- **What the exercise asks**: Print, exactly as they stand, the lines below from the one that has "Given: Select the" to the one that has "Open the Zoom", inclusive, leaving out the pictures.

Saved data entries
══════

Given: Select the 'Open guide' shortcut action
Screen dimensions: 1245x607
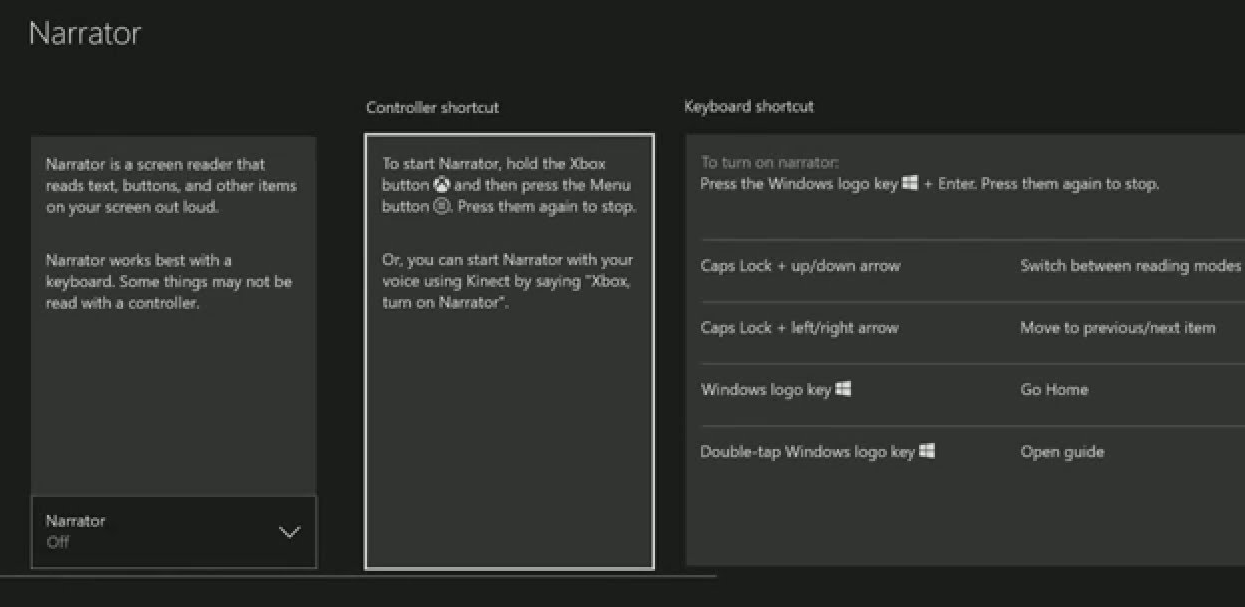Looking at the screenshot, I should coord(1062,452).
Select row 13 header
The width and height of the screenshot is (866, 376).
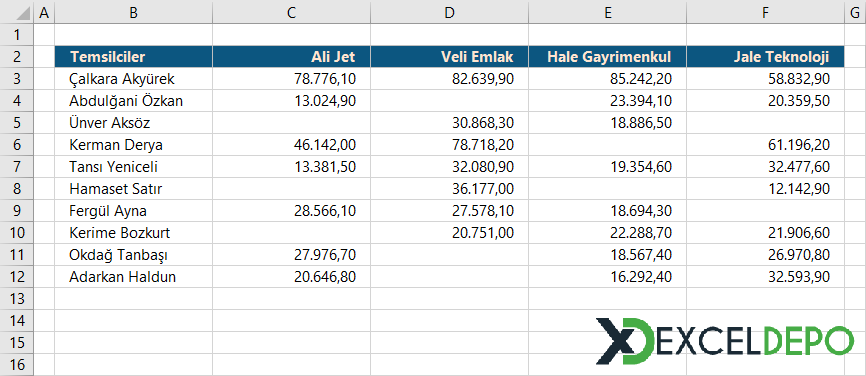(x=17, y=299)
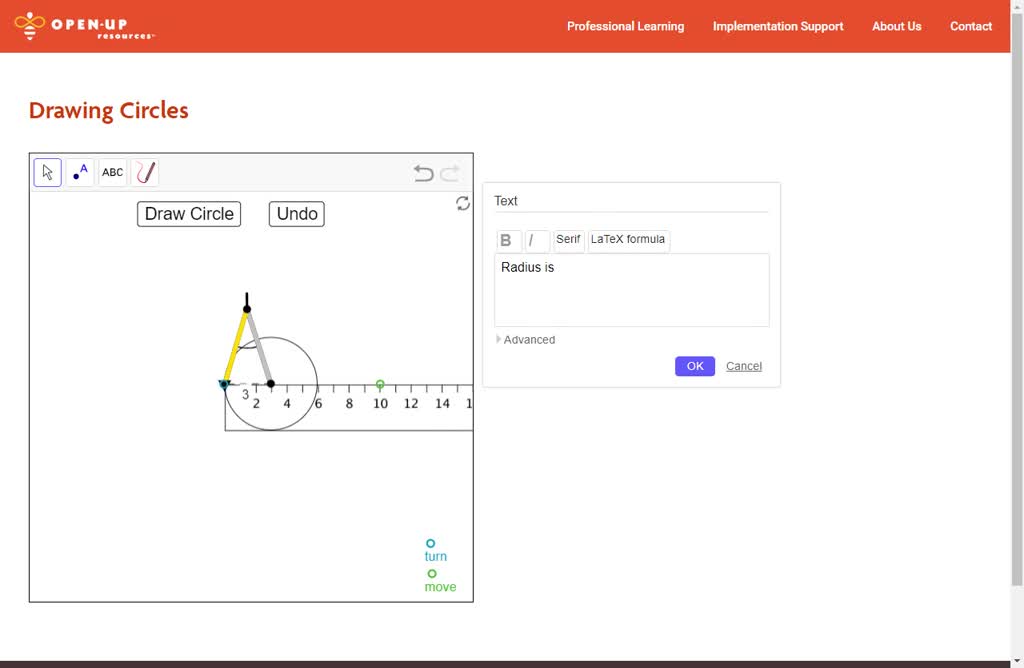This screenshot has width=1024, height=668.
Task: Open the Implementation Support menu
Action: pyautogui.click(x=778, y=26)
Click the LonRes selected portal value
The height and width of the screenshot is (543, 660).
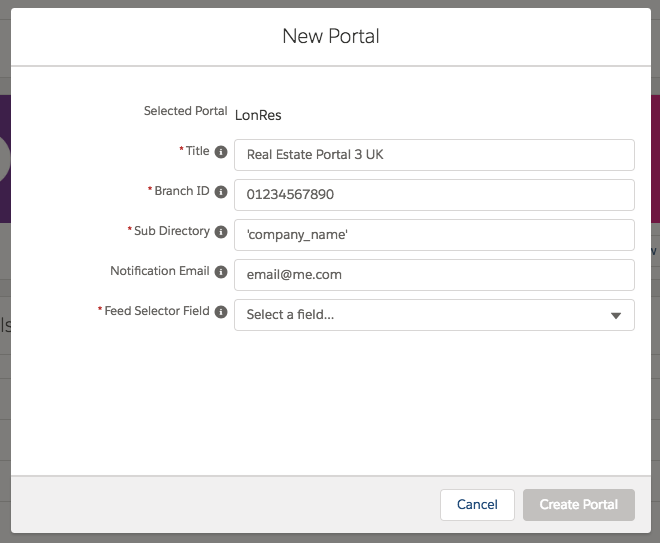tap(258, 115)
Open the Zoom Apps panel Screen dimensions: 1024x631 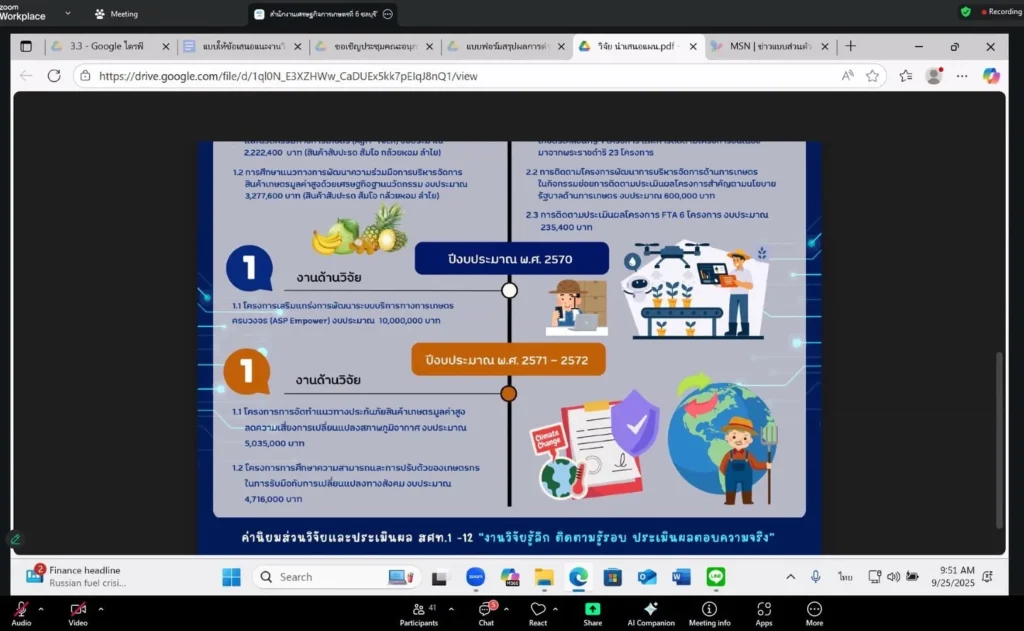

══════

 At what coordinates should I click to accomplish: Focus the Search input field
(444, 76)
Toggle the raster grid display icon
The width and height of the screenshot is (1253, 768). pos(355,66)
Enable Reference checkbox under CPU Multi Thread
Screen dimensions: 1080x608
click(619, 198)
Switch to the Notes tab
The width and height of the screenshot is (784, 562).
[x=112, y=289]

══════

- **Answer box**:
Given: Select the 'Open guide' shortcut action
Screen dimensions: 1245x607
Looking at the screenshot, I should coord(1062,452).
Select row 13 header
The width and height of the screenshot is (866, 376).
(x=17, y=299)
This screenshot has width=1024, height=668.
Task: Open the Implementation Support menu
Action: pyautogui.click(x=778, y=26)
Click the LonRes selected portal value
The height and width of the screenshot is (543, 660).
tap(258, 115)
Open the Zoom Apps panel Screen dimensions: 1024x631 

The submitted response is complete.